It will be soon 2 months post IMMT and I still haven't written any of those navel gazing posts about my life "as an Ironman". But here it is, you cannot escape it now. I've been asking myself what to write because this whole time felt like a 12 step recovery process that took me through all kinds and ups and downs. But I must be at least at step 5 or 7 right now and thankfully I haven't yet signed up for another Ironman, which makes this post as objective as it could be, or so I hope.
The week after the Ironman - all happy, all the time. In retrospective, I blame the endorphins for it. Not only I didn't feel much pain and I even thought that my knees were healed thanks to this race, but I was also ready to climb mountains and swim across oceans and bike across Canada and the US. I actually continued not to feel any pain for about a month, which allowed me to hike up Mt Tremblant, walk 10km a day for 4 days in NYC, and even sign up and complete another (sprint) triathlon.
After coming back to work at the beginning of September, I was convinced that I had to sign for another Ironman race and I found myself hitting several registration pages and abandoning the process while flipping the card to grab the numbers on the back. Every single day, I could not keep myself from thinking about racing again. The fact that I had kept my bracelet and made the silly promise to myself and everyone around that I would only remove it when I would sign up for another one, was like pouring gasoline on the fire.
I was also crying, a lot. For no reason, and I was coming back home every day, feeling lost without a goal, without that shiny carrot that helps me moving forward. At the same time, the aches returned to into my joints and muscles - back, knees, hips, neck - the usual suspects - but all at once for good measure. And of course, I had maxed up all my RMT, ART, PT, Acupuncturist and Chiropractor allowances. No more TLC from medical professionals - just me and my foam roller (ugh). I was constantly wallowing in self pity and it was rather pathetic to watch.
After volunteering at Muskoka 70.3, and once my birthday came along, I finally made peace with signing up for another 140.6 "right now". I decided that I would do at least Muskoka 70.3 next year (and will probably sign up early to take advantage of the early bird price) and continue to work towards a healthier, stronger ME in the meantime. It's going to be my gift to myself - a more able body to take me through more Ironmans - but only when I feel ready physically to tackle another one. I am 40, for crying out loud, and I only started "playing triathlon" 3 years ago, because it looked like a lot of fun. I was not born or built like an elite athlete, so for me, it's all about enjoying life and the process of tackling new challenges - not qualifying for Kona or finishing on a podium - the kind of discipline that those feats demand sounds absolutely terrifying. I choose to believe that I am not defined by my performance or my physical appearance, but rather what I have in my heart... and if it takes me to pushing new limits, so be it, but if not... No biggie.

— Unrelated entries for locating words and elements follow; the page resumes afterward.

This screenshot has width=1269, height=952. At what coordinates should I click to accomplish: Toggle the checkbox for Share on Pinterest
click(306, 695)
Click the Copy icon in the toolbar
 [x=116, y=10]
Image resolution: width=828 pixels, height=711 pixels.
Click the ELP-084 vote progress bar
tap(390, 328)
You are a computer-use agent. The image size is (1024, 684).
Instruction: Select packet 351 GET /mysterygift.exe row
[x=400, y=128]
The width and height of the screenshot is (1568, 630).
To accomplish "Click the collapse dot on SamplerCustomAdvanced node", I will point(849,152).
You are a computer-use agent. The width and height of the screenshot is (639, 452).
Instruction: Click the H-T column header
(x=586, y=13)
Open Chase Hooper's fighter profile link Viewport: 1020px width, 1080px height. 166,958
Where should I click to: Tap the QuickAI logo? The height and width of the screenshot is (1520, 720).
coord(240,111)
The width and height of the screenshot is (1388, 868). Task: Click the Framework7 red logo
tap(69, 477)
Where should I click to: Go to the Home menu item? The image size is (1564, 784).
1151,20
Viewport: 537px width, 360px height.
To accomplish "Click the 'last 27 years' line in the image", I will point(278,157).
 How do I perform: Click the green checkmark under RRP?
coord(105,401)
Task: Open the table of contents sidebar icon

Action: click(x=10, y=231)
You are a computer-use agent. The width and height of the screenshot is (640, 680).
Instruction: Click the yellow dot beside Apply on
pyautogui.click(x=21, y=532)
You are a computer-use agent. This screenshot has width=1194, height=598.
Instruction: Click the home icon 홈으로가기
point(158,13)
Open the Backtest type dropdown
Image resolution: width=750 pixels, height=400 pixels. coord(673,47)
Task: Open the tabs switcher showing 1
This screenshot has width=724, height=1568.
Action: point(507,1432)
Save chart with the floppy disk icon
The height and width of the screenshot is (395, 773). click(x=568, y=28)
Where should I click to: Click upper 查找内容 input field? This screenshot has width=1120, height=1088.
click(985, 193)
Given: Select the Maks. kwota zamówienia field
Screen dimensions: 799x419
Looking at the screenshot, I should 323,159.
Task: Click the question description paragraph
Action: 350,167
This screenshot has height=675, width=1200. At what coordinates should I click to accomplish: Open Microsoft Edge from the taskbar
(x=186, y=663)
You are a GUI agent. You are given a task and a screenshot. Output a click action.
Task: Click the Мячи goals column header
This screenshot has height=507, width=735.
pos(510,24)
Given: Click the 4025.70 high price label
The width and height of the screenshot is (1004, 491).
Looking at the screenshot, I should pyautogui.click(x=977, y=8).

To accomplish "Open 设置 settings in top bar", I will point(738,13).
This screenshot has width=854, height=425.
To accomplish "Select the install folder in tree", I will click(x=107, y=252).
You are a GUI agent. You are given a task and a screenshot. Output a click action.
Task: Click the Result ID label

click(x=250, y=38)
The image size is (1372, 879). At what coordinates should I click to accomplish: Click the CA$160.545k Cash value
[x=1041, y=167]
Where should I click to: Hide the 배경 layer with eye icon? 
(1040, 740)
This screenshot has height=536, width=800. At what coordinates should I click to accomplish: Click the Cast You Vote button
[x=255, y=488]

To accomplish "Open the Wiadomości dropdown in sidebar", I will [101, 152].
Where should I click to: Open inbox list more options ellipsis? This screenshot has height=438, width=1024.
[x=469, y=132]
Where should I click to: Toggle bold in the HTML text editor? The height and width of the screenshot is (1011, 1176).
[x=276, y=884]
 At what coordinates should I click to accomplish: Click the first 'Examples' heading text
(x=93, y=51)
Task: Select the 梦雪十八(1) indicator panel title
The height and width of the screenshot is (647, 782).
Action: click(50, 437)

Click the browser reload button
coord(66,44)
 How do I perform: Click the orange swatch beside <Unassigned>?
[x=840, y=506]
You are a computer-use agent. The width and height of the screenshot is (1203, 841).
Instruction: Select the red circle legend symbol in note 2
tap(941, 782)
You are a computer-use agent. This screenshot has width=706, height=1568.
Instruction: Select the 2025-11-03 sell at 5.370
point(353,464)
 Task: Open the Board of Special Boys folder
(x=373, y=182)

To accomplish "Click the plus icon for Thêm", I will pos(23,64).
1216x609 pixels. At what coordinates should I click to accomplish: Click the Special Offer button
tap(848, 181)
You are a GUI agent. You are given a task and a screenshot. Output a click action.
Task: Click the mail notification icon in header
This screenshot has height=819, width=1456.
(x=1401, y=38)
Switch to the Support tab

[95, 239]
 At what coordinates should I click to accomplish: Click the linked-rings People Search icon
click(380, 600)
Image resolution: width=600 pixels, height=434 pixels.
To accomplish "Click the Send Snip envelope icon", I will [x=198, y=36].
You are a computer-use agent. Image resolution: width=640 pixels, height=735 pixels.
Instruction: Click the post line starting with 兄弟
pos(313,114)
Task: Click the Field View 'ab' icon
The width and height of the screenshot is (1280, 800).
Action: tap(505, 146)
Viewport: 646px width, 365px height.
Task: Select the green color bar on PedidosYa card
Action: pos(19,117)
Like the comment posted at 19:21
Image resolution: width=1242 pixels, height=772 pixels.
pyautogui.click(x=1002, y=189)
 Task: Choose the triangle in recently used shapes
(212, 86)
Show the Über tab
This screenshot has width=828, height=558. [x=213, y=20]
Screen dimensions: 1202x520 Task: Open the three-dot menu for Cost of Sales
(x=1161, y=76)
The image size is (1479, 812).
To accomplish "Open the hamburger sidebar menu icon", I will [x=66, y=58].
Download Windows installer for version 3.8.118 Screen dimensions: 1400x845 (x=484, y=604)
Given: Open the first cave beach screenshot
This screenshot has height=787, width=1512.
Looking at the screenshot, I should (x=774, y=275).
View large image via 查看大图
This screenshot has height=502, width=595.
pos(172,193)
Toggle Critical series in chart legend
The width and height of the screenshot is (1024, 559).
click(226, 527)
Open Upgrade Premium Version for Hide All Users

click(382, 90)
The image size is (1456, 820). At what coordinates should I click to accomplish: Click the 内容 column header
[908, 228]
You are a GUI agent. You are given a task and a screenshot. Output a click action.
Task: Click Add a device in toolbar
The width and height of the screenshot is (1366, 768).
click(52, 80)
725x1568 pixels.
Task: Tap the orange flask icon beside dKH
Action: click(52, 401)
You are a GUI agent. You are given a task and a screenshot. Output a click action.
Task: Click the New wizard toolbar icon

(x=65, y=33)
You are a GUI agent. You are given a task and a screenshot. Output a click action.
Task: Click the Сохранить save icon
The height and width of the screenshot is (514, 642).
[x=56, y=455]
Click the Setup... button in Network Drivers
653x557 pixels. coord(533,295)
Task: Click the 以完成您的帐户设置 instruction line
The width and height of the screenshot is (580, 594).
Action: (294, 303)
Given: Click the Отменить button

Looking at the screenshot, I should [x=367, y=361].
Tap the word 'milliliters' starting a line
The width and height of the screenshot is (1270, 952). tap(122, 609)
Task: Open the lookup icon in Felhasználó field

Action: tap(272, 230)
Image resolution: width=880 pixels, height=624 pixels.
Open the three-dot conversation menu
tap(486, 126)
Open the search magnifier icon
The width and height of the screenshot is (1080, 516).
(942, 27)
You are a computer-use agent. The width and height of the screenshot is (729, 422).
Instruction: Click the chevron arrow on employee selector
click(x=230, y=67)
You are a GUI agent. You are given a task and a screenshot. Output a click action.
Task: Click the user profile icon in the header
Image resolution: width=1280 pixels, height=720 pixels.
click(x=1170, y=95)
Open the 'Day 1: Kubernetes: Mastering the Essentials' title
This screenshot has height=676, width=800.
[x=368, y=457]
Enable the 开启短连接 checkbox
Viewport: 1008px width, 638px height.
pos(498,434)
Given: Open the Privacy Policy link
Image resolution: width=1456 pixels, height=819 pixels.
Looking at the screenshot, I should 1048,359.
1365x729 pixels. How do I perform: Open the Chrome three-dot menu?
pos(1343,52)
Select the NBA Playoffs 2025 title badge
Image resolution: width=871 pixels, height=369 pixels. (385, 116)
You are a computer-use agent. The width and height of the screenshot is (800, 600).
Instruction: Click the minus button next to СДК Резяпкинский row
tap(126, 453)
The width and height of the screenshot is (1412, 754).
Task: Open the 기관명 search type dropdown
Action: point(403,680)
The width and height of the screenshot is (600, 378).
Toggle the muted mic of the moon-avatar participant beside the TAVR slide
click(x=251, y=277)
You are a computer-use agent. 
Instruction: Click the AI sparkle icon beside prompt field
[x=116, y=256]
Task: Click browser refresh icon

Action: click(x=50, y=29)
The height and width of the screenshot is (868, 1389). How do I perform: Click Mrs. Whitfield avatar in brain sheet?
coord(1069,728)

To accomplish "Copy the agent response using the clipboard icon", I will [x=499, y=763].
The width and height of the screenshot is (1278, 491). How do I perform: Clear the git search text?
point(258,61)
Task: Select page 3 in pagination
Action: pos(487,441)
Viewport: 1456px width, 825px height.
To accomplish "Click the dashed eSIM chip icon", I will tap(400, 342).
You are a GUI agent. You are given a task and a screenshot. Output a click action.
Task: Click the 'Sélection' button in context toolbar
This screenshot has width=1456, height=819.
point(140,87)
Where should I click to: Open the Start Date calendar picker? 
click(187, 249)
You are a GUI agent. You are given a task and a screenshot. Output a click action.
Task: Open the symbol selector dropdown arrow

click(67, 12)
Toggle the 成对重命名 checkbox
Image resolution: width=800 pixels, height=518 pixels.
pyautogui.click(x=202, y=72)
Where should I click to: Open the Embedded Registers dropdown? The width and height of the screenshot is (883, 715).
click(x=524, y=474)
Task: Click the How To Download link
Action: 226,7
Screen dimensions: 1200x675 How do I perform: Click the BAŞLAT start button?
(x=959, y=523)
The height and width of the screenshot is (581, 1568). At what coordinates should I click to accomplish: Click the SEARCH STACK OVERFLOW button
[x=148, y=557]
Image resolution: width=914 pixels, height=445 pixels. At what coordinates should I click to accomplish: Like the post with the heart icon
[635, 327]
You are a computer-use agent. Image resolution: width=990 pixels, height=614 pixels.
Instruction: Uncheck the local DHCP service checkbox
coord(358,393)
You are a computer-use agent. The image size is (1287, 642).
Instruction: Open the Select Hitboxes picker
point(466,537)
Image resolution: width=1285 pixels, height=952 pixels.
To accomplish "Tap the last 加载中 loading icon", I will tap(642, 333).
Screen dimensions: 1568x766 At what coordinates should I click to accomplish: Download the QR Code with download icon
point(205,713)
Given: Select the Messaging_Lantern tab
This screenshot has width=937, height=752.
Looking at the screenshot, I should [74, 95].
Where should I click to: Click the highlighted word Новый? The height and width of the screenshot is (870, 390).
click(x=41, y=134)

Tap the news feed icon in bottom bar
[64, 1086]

Not working out in 3 different sports like before left the space to boredom, and after a few weeks of sitting on my ass and not doing anything - nada - I could feel the mojo leaving me and even thinking "what if" triathlon was not the answer to my happiness after all. I got in a sort of funk. The less I was moving, the less I wanted to get moving. I just didn't feel like doing anything, but at the same time I was hating myself for it.
Once I finished the Lakeside Tri and the pain returned with full force in my legs, I made the decision to start working with a personal trainer. I know that it will be a long process, but I am finally ready to let go of my current fitness and focus on the things that I can improve, such as imbalances and weak glutes. I am looking forward to starting with fresh legs. I have not run since Lakeside, exactly a month ago and I plan not to run until my knees and ITBs give me exactly zero signs of distress, even if it takes them three more months. I will continue biking, ellipticalling and swimming, and of course, strength training - all in moderation - but not running.
So now I am back to training, but I am not following a specific program. I am just trying to stay active and keep the blood and the endorphins flowing. I talked to a coach once and I ended feeling pretty shitty about myself when I admitted not being able to train without external accountability and/or a coach. I cried for 2 days afterwards and I was ready to unfriend half of my contacts on Facebook, but eventually I got over it. Not everyone IS a coach or has her innate drive and dedication. Some of us live with this thing called dependability and don't get me wrong - I know that it's a crutch and a handicap at once, but I am now dedicated to reducing some of this dependability and stand on my own a little more... baby steps, yes, even at 40.
Okay, so that's 7 mental steps to recovering from the Ironman. Are there MORE? I am looking for feedback from those who made the trip down this rabbit hole and came back alive. Do I need to hire a shrink? Or do I need to sign up for another one to put an end to my misery? Here's that dependability again... Oy vey.
But enough with the questions. For the next post, I decided to answer yours. Ask Me Anything - for real, and sorry that I don't have Reddit. Nothing is taboo around here.
(I did not include any photos on purpose. Are you sad?)